La Cassazione salva l’impiegato scansafatiche e, ironia della sorte, condanna l’azienda che voleva rivalersi sulla sua «inattività» a rimborsarlo con 3.050 euro (per l’esattezza 50 per le spese di giudizio e tremila per compensi professionali).
È accaduto ad un dipendente dell’Agenzia delle Entrate, G. C. che, nel 2000, si era visto appioppare una sanzione disciplinare dalle Entrate in Calabria «per il rifiuto di qualsiasi attività lavorativa, nonostante gli inviti rivoltigli». Un rifiuto che si era protratto per un intero anno dall’ottobre 1998 all’ottobre dell’anno successivo. L’azienda – ricostruisce la sentenza 24009 della sezione Lavoro – era al corrente della «condotta inadempiente» del lavoratore ma per diverso tempo non aveva fatto nulla, salvo poi sanzionare G.C. a scoppio ritardato.
Inutile il ricorso dell’Agenzia delle Entrate contro la decisione della Corte d’appello di Catanzaro (gennaio 2010) che aveva dichiarato l’illegittimità della sanzione. La Suprema Corte ha respinto il ricorso delle Entrate e ha fatto notare che l’azienda «da parecchi mesi era a conoscenza» dell’inattività del dipendente come risultava da una nota del direttore che «evidenziava che il lavoratore si era rifiutato di prestare la propria opera già dall’aprile e dal giugno ’99».

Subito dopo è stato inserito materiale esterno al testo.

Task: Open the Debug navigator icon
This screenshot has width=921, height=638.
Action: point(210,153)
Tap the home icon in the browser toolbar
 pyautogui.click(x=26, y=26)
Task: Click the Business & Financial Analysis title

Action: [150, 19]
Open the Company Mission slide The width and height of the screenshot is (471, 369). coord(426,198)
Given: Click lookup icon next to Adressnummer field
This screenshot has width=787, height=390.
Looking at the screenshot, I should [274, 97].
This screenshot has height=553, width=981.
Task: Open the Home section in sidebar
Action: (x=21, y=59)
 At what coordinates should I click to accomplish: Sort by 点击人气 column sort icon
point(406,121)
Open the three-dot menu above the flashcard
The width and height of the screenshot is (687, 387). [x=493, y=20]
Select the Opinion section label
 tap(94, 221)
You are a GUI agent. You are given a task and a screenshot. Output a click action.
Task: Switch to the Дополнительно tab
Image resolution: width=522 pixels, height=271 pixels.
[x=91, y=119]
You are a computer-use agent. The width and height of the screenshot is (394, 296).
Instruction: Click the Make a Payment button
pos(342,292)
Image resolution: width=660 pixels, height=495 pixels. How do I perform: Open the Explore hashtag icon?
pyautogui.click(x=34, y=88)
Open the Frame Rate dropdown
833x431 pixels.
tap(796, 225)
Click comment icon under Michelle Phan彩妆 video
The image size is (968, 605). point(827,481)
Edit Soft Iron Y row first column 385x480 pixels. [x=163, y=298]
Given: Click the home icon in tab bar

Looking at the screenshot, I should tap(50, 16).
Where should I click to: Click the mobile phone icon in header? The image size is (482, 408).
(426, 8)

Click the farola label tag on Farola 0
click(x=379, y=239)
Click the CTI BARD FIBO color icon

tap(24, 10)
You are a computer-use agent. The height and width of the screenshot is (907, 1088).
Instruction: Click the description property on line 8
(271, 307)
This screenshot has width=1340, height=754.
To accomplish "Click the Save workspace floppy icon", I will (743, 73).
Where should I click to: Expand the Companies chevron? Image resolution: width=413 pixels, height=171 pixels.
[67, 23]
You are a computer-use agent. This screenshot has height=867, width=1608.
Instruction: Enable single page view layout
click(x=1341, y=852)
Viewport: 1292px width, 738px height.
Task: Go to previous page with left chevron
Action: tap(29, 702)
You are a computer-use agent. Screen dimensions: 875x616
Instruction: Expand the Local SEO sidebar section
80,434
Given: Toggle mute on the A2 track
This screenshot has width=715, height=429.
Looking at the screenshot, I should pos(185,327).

Lo stesso dipendente aveva insistito per avere una «specificazione dei compiti assegnati con ciò dimostrando di non compiere alcuna attività». D’altra parte, aggiunge ancora la Suprema Corte, «la stessa amministrazione ha espressamente ammesso la conoscenza della condotta inadempiente del lavoratore già da tempo, difendendosi proprio con la permanenza della stessa». Nulla, dunque, la contestazione tardiva. Le Entrate, a questo punto, dovranno anche risarcire il dipendente per le spese processuali sostenute, pari a 3.050 euro.